Потому что бегун не видел в Диэнеке ни красоты тела, ни резвости ног. Вместо этого он замечал свойства души, силу самообладания, которых сам он, при всех дарах, щедро обрушенных на него богами, не мог назвать своими. Мужество Полиника было мужеством льва или орла, чем-то в крови и в мозге костей, оно возникало само по себе, без мысли, и упивалось своим инстинктивным превосходством.
Мужество же Диэнека было иным. Это было достоинство ЧЕЛОВЕКА, способного к ошибкам СМЕРТНОГО, который выводит отвагу из понимания своего сердца силой какой-то внутренней целостности, неизвестной Полинику.
И потому он ненавидел Александра. 3а это он сломал мальчику нос в тот вечер на восьминочнике. Теперь Полиник старался сломать нечто большее. 3десь, в трапезной, он хотел сломать его самого и увидеть, как он сломается. – Ты кажешься несчастным, дружок.
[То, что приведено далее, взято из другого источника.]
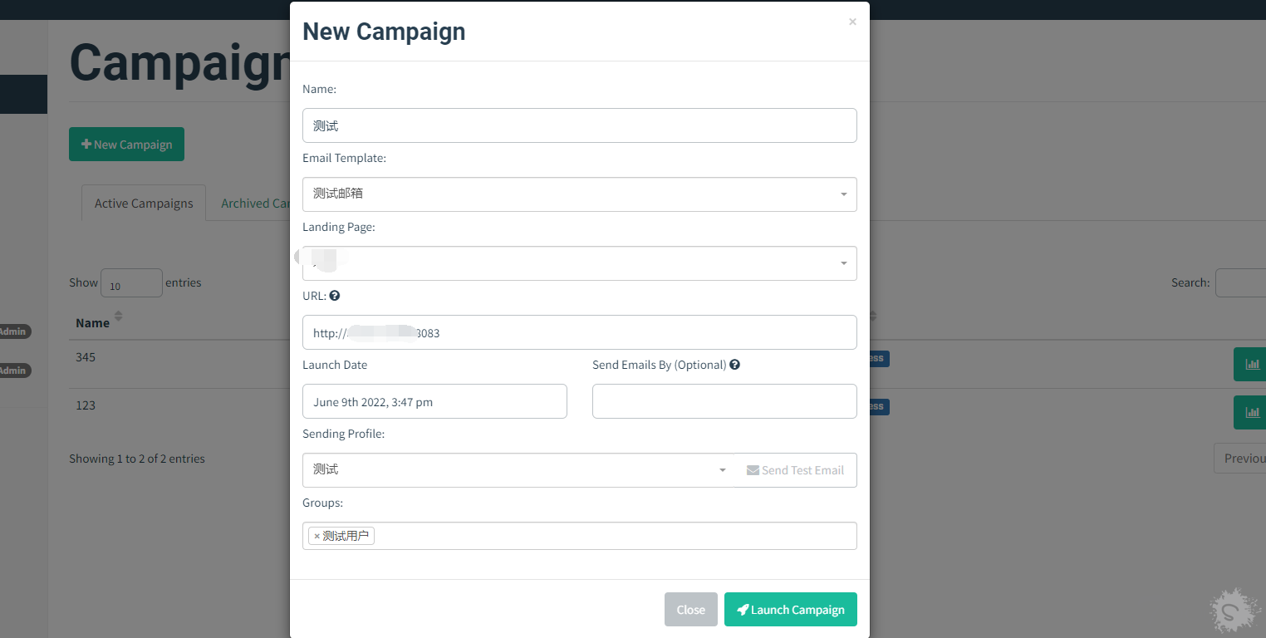1266x638 pixels.
Task: Focus the URL text field
Action: tap(579, 332)
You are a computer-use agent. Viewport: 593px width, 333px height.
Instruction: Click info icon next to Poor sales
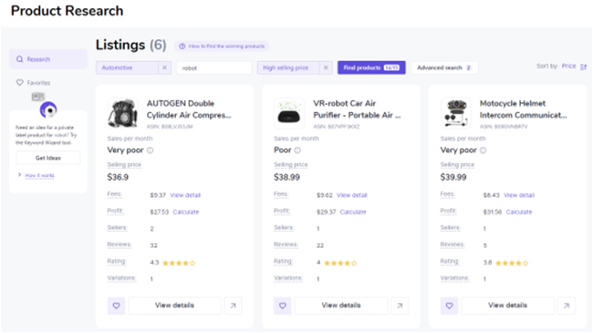297,151
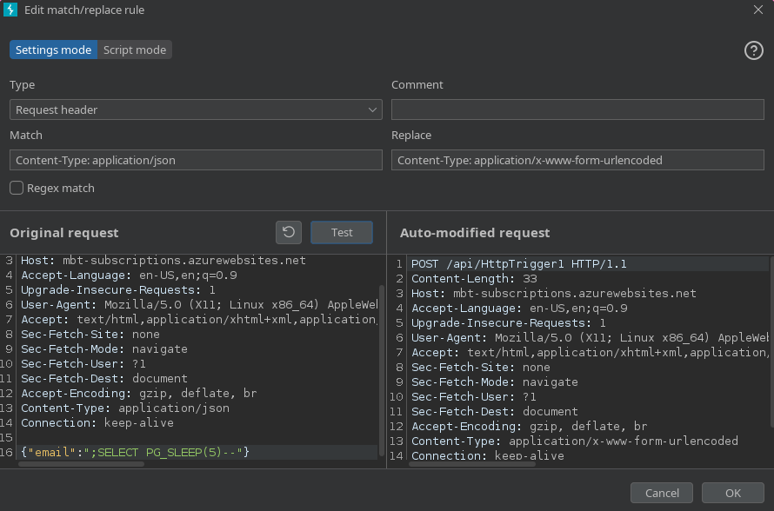Edit the Match field containing application/json
774x511 pixels.
196,159
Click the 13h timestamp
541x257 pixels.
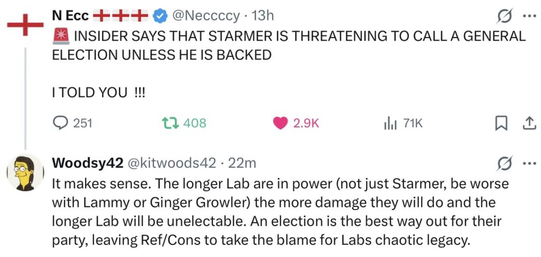[x=263, y=16]
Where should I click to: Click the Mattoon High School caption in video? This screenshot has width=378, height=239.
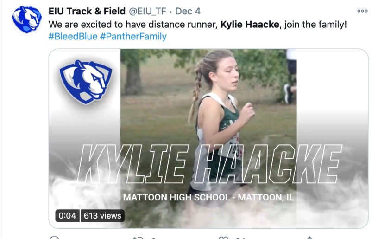[x=208, y=197]
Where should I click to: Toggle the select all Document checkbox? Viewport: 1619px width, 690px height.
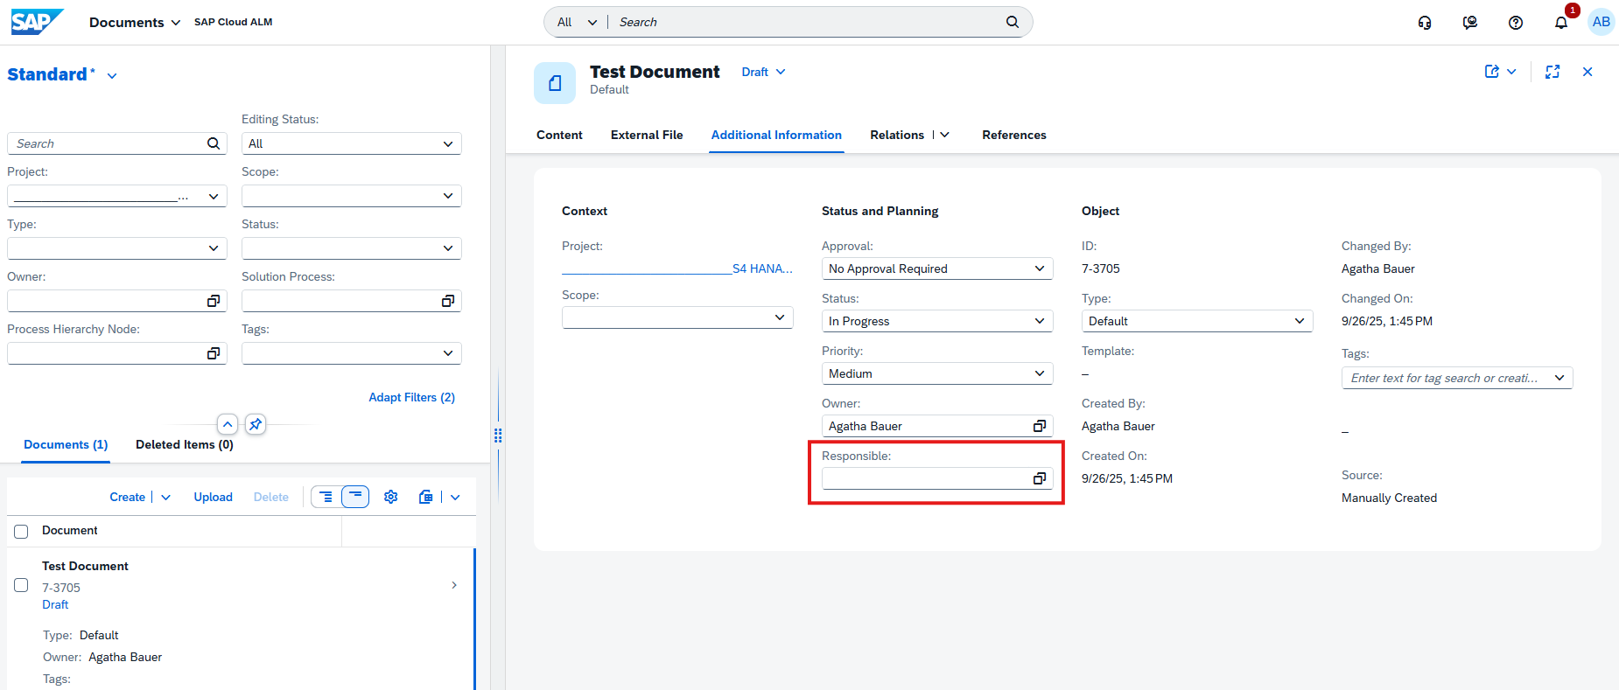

Картина будущих битв как будто бы не сулит тебе радости?
Полиник велел Александру перечислить радости войны, которые мальчик перечислил наизусть, говоря об удовлетворении от перенесенных вместе трудностей, о триумфе над неудачами, о духе товарищества и филадельфии – любви к товарищам по оружию.
Полиник нахмурился:
– Ты чувствуешь радость, когда поешь, юноша?
– Да, господин.
– А когда флиртуешь с этой растрепой Агатой?
– Да, господин.
– Тогда представь ожидающую тебя радость, когда ударяешься о вражеский строй, щит в щит с врагом, кипящим желанием убить тебя, а вместо этого ты убиваешь его. Ты можешь представить этот экстаз, ты, сортирный червяк?
– Я пытаюсь, господин.
– Позволь мне помочь тебе. 3акрой глаза и нарисуй себе эту картину. Делай, что говорят!
Полиник прекрасно понимал, какую муку причиняет Диэнеку, который сохранял видимое спокойствие на своем деревянном ложе всего через два места от самого Полиника.
– Вонзить копье, все острие, в кишки человека – это вроде совокупления, только еще лучше. Ведь ты любишь трахаться,правда?
– Я еще не знаю, господин.
– Не придуривайся со мной, не чирикай, как воробей. Александр, к этому времени простоявший на ногах уже целый час, крепился изо всех сил. Он отвечал на вопросы своего мучителя, застыв по стойке «смирно», опустив глаза в землю, в душе готовый вытерпеть что угодно.
– Убийство напоминает траханье, юноша, только ты не даешь жизнь, а отбираешь ее. Переживаешь экстаз проникновения внутрь – твой наконечник входит во вражеское брюхо, а за ним и древко. Ты видишь, как глаза противника закатываются под самый шлем. Ты ощущаешь, как колени под ним подгибаются и весь вес его обмякшей плоти тянет твое копье вниз. Представил?